そこにコンコンコンと部屋の扉がノックされた。


「お姉さんがお風呂の準備に来てくれたのかな?」と思い、「どうぞ〜」と声をかけると、入ってきたのはベアゴーだった。




「ナナミーちゃん、これ追加の書類。ヒヨク様が渡し忘れてたみたいだよ。確かに今日はずいぶん少ないなって、僕も思ってたんだ。早く気づいてくれて良かったよね。

じゃあ僕も仕事が残ってるから帰るね。バイバイ、ナナミーちゃん。また明日ね」


ベアゴーは書類の束をナナミーの目の前に置いて、ナナミーの「え〜〜」ともらす不満の声を聞く事もなく去ってしまった。


置かれた書類はかなり分厚い。

真面目に取り組んでも、終わる頃には夜も更けているだろう。






ドキドキしていた気持ちはもう冷めていた。


『運命のつがいが何だというのだ』

『どこに浮かれる必要がある?』

――今の自分が冷静に問いかけてくる。


確かに運命が誰だか分かったところで、相手は鬼畜な者どもばかりだ。誰の運命のつがいだとしても名乗り出るつもりはない。

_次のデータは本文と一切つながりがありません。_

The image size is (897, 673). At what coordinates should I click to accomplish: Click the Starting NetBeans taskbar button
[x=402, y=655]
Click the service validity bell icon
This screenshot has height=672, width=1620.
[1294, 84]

『特に!この!分厚い書類を追加で渡してくるような鬼畜上司だったら!』と、書類の上に手を乗せて、書類をぐっとテーブルに押しつけてやる。


テーブルに押し付ける書類は、やっぱり厚みがあった。

早く取り掛からなくては、眠る時間も遅くなってしまうくらいだ。


ナナミーは書類から手をどかして、シワが付いてないかを確認してから、『お尻のアザとマグネットシートの形が同じだったとしても、絶対に同じ形だなんて認めたりしないんだから!』と固く自分に誓いを立ててやった。